A Pilot Study on Voice-Conditioned Vowel Raising Comparison in the Hockey Community of Practice

Sarah Adams
University of Colorado Boulder

Published 2021-08-22


  • sociolinguistics,
  • Canadian English,
  • sports linguistics,
  • sociophonetics,
  • phonetics

How to Cite

Adams, S. (2021). A Pilot Study on Voice-Conditioned Vowel Raising Comparison in the Hockey Community of Practice. Colorado Research in Linguistics, 25. https://doi.org/10.33011/cril.v25i.1335


This project investigates vowel raising in the hockey community of practice, specifically English-speaking athletes who are were born and raised in Central Canada or in the Northern Cities region of the United States. Research done on “Canadian raising” in North America looks at the type and location of use; I chose a narrow group of speakers based on the dominance of Canadian-born athletes in the community and the stereotype that they “sound Canadian.” The effect of the voicing of a post-vocalic consonant could have a deeper sociolinguistic connection regarding identity and speakers’ occupation. I compared their place of origin with their current place of residence to determine who has more contact with Canadian English speakers and would be influenced by their speech patterns to focus on the sociophonetic question.

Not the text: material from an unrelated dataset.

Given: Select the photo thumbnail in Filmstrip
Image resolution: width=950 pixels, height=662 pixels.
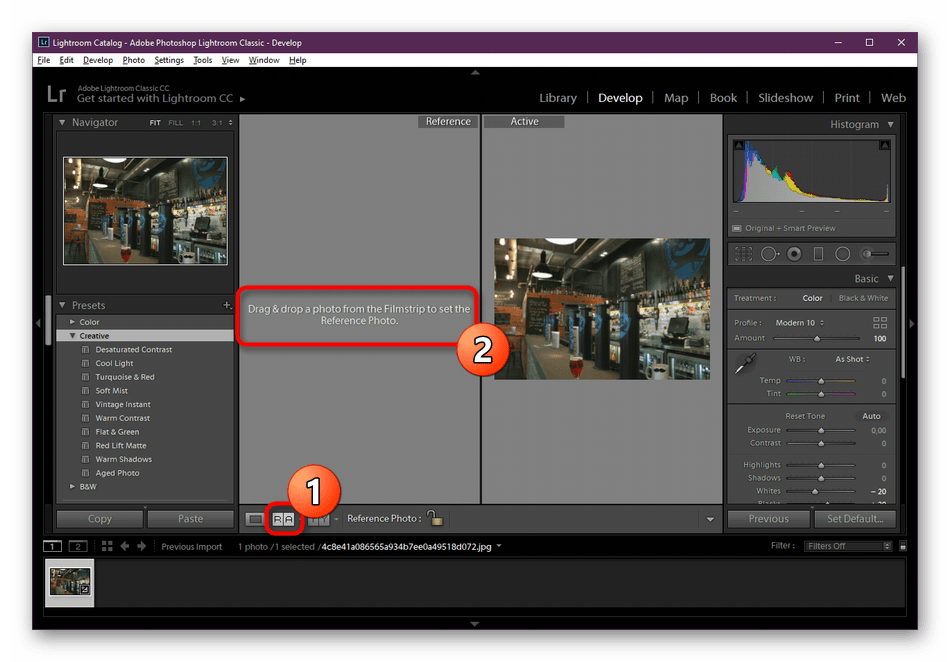Looking at the screenshot, I should pos(70,581).
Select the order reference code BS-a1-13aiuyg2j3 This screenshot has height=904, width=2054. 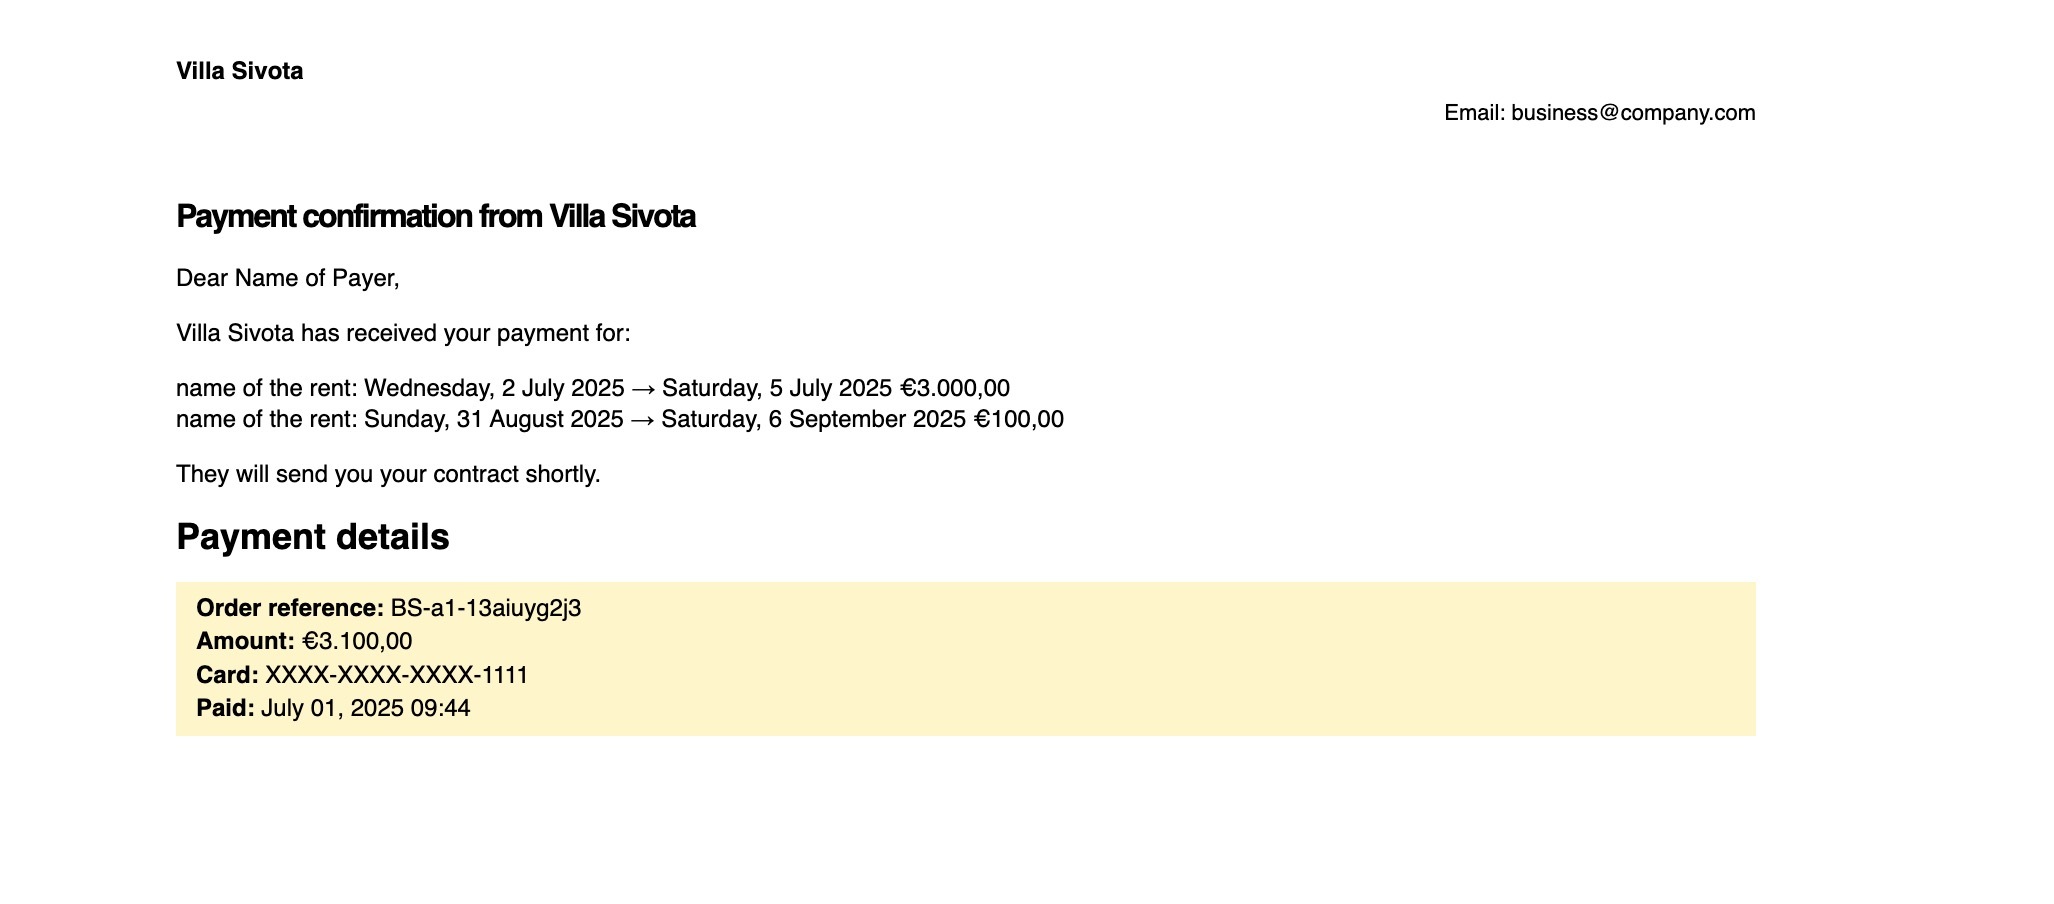pyautogui.click(x=486, y=608)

My research question is about the cross-linguistic influence of English-speaking hockey players who are, through professional contact, exposed primarily to Canadian monolingual English speakers. The present study is motivated by sociophonetic considerations, and a focus on groups of athletes for sociolinguistic reasons influenced my choice to investigate this question. Because the raising can also be found in Inland North American English, I chose to include athletes from that region in this data. I recorded and measured examples of the athletes’ connected speech from video interviews and ran t-tests comparing the Canadian-born and American-born athletes together, and then dividing them by current place of residence for additional comparison. The results show promising preliminary results in line with speakers residing in Canada “sounding more Canadian” regardless of place of origin, however the t-tests are not significant. More data being collected in an appropriate setting would enhance these results and further study of multilingual athletes would further inform the sociophonetic aspect pertaining to sense of belonging and conformity in the hockey community of practice.